**What you are asked to do:** Work through the lines of the material below, note those with the word "Viewport", and give their number, nothing else.

**Records for the task:**
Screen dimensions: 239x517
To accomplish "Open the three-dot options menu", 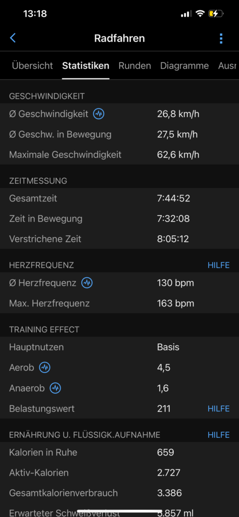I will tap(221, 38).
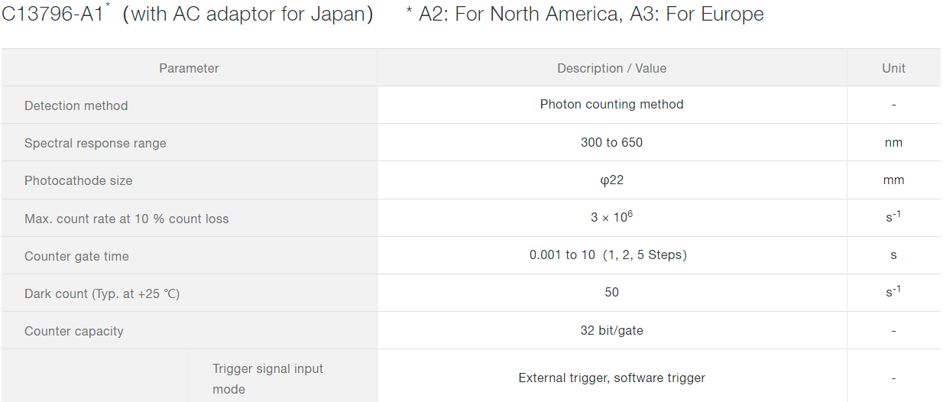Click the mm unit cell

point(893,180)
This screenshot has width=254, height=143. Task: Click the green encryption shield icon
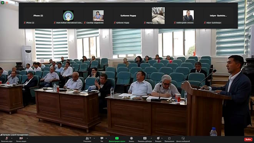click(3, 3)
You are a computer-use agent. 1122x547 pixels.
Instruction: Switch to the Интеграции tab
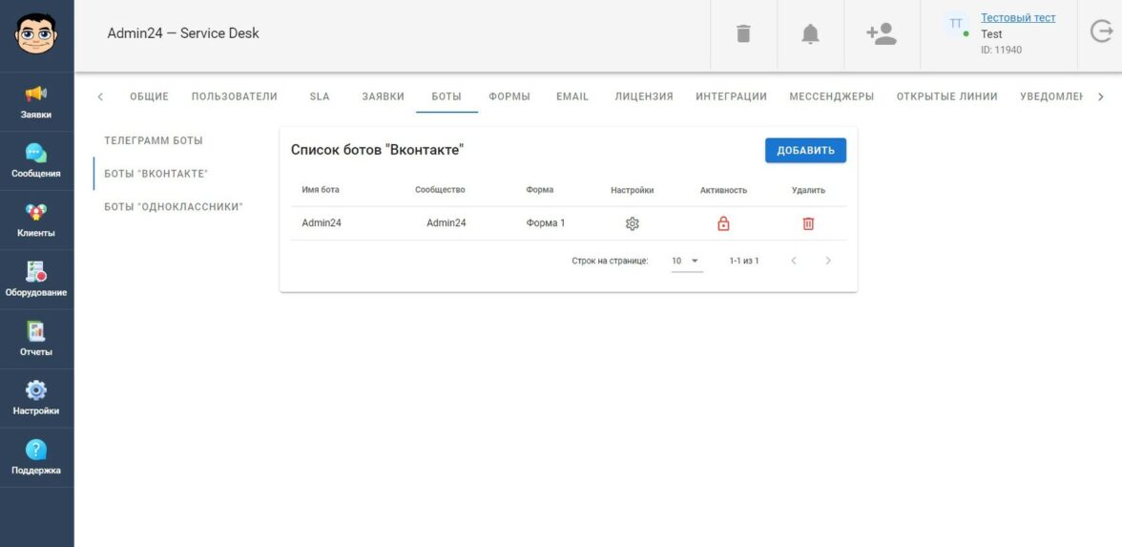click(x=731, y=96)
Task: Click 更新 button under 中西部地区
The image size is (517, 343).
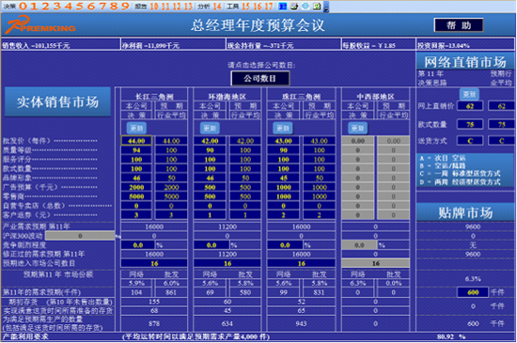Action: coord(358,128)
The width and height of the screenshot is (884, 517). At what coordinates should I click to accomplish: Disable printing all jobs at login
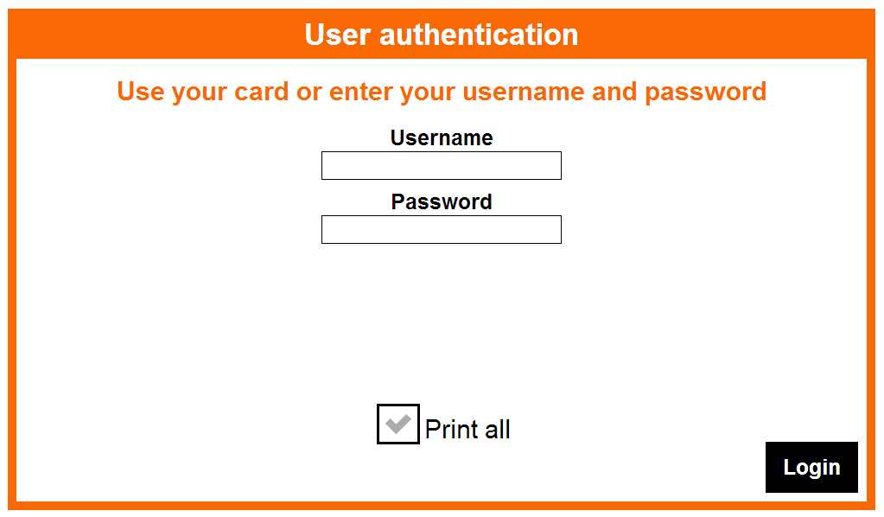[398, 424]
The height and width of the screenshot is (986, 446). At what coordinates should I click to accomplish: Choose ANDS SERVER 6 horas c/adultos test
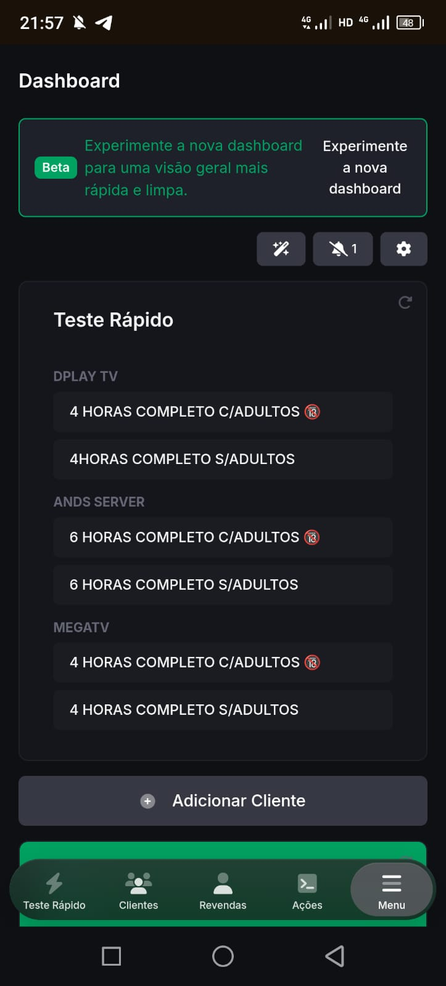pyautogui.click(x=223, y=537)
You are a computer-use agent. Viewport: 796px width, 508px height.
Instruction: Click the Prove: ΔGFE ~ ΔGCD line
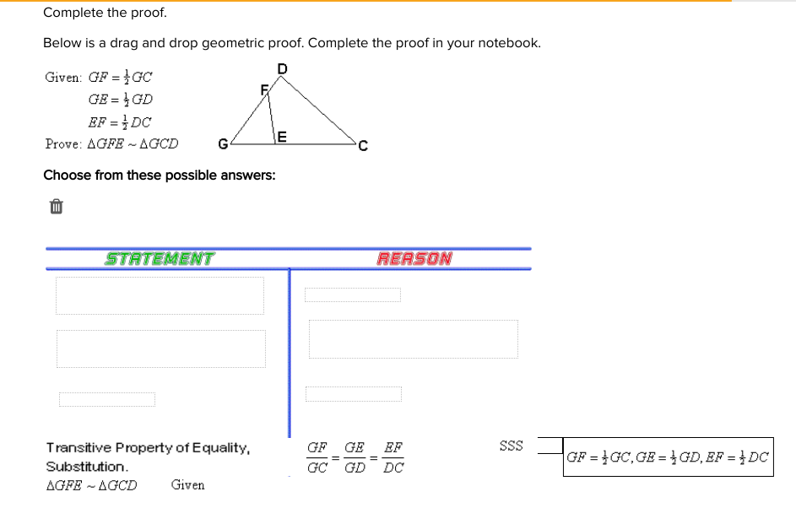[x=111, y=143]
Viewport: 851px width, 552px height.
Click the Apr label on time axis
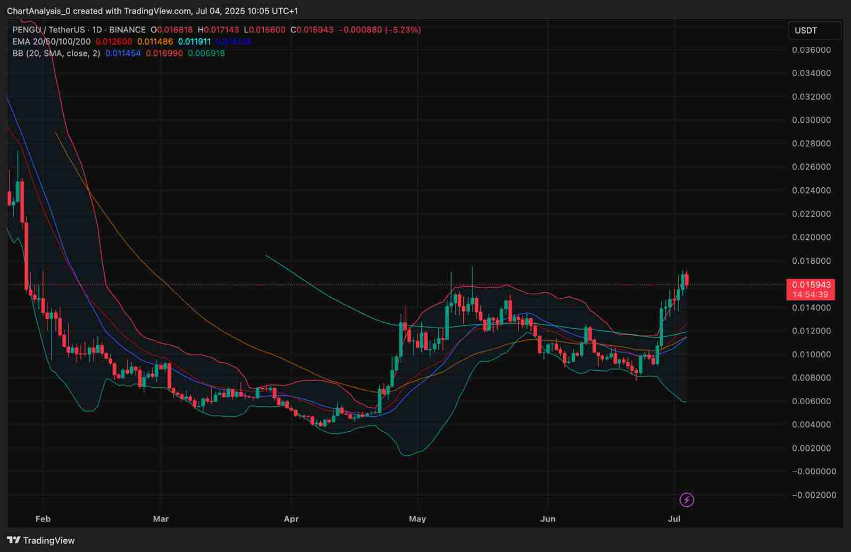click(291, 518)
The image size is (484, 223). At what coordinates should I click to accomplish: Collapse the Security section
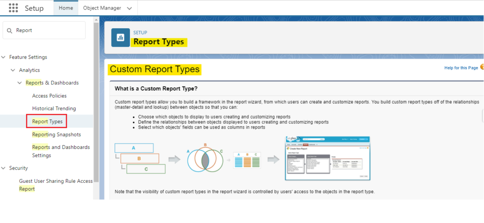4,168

--

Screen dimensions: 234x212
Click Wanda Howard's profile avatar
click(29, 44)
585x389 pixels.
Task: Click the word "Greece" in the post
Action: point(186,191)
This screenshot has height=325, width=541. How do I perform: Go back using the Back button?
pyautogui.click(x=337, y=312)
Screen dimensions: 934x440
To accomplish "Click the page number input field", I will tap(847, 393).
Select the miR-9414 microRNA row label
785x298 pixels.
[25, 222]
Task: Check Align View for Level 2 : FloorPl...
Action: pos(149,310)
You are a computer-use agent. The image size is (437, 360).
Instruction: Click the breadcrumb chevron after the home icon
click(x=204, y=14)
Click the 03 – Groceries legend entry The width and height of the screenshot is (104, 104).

**Solution:** 2